疲れがたまっていたのは確かだったようで、その翌日から2日程私は起きることが出来ずに寝て過ごした。カミルの事が心配で無理やり体を起こそうとするのだけれど、お母さんにやんわりと止められる。
「カミルの事は心配いらないから、ゆっくりお休み」
カミルはこちらの生活の方があっているらしく、リーナお義姉さんやガブリエラに世話をしてもらって元気に過ごしているらしい。やはりザシャ君やフリッツ君と一緒に居るのが良いのかもしれない。

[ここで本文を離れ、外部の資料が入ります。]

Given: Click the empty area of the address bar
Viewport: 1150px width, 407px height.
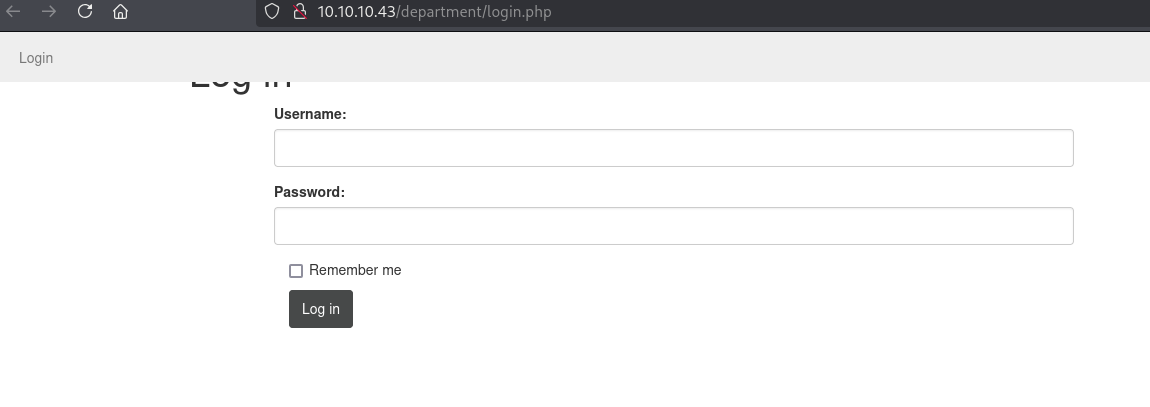Looking at the screenshot, I should pos(843,12).
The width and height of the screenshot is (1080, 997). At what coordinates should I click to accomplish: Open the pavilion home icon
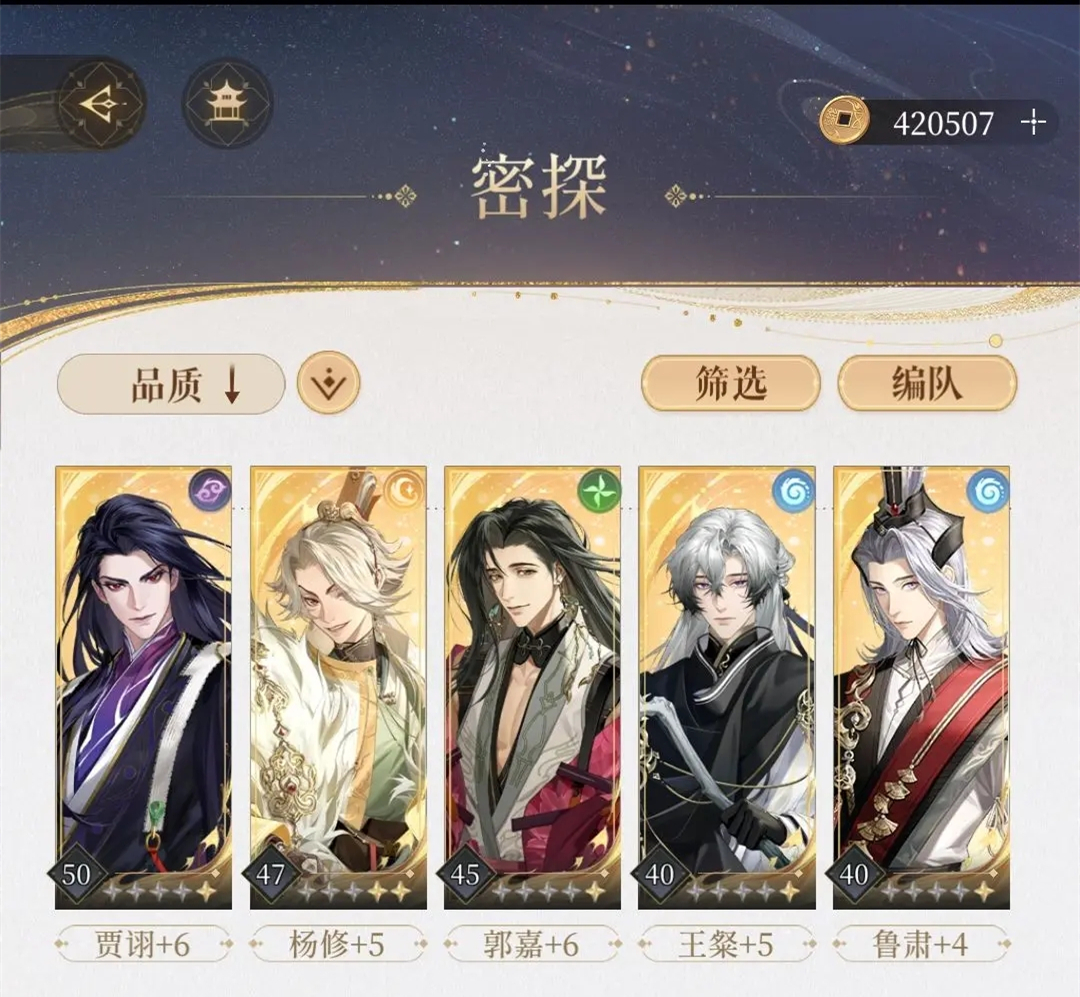click(228, 104)
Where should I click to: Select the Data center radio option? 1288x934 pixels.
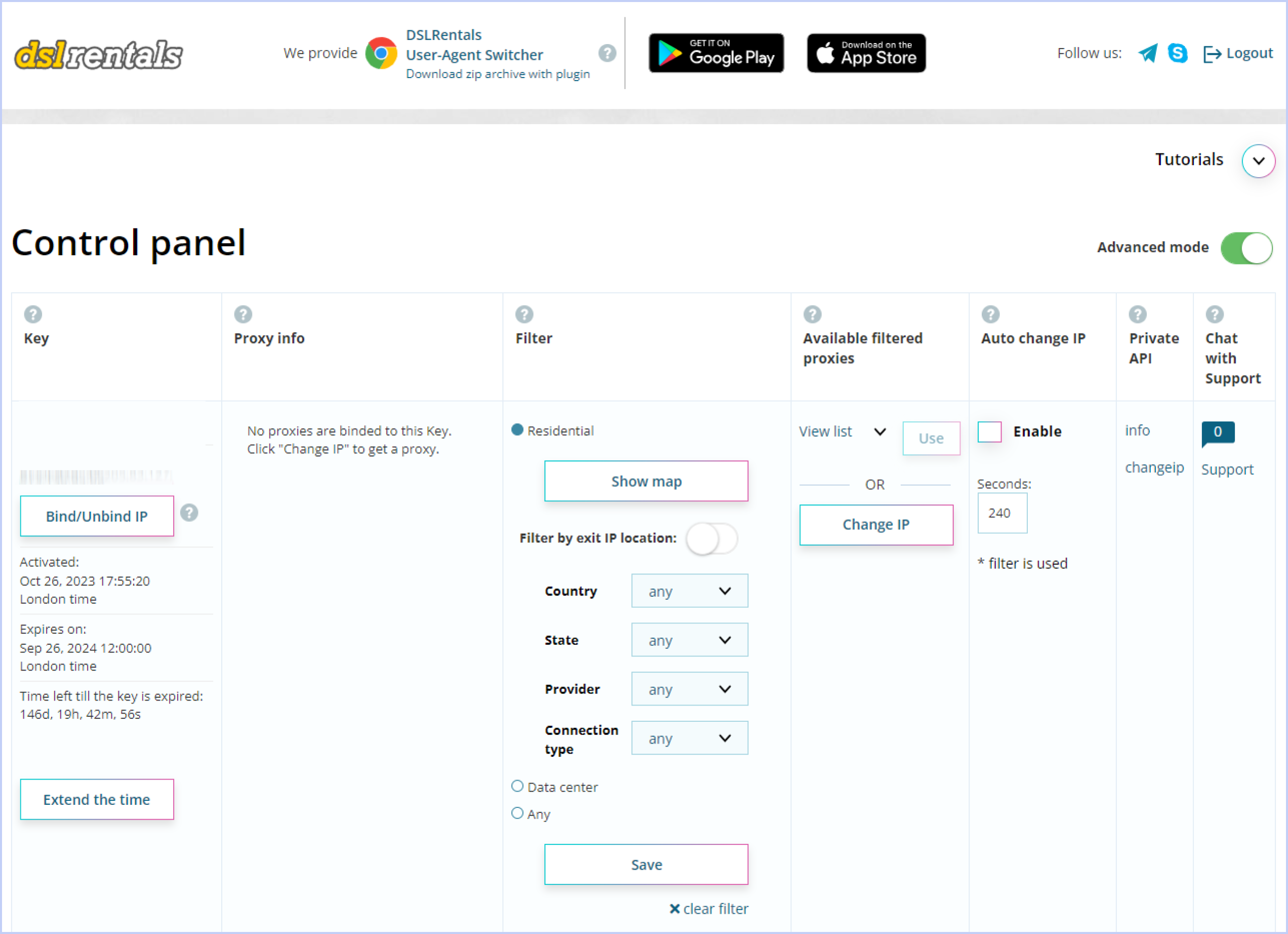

やがて体調が良くなり、起きられるようになっても、私は気力が持てずにただぼんやりと過ごす日を送っていた。お母さんはただ疲れているだけだからゆっくりすればいいと言ってくれる。申し訳ない気持ちとは裏腹に本当に何もする気になれないでいた。
そんな日々を更に数日送ったその日の明け方、ルークに頭を優しくなでられる夢を見ていた。共寝をして迎えた朝、いつも彼がしてくれた優しい感触だった。
「ん……ルーク……」
「オリガ……」
低い、優しい声で名前を呼ばれる。自然と彼に体をすり寄せると、しっかりと抱きしめられる。いつまでも浸っていたい幸せな夢だった。
「オリガ……」
まだ夢の中でいたいのに、また名前を呼ばれて目が覚めてしまう。恐る恐る目を開けてみると、目の前にルークの顔があった。
「ルーク……」
思わず彼に抱きついていた。家を出た直後はアレコレ言いたいことがあった。頭が冷めてとんでもない事をしたと自覚した後はどう謝ろうか考えていた。でも、いざ本人を目の間にすると、そんな事は全て吹き飛んでいた。
「寂しい思いをさせて、ゴメンね」
「ううん、私が……」
その後は言葉にならなかった。彼の腕の中でただ涙を流す。彼はそんな私に何度も何度も「ゴメンね」と謝ってくれた。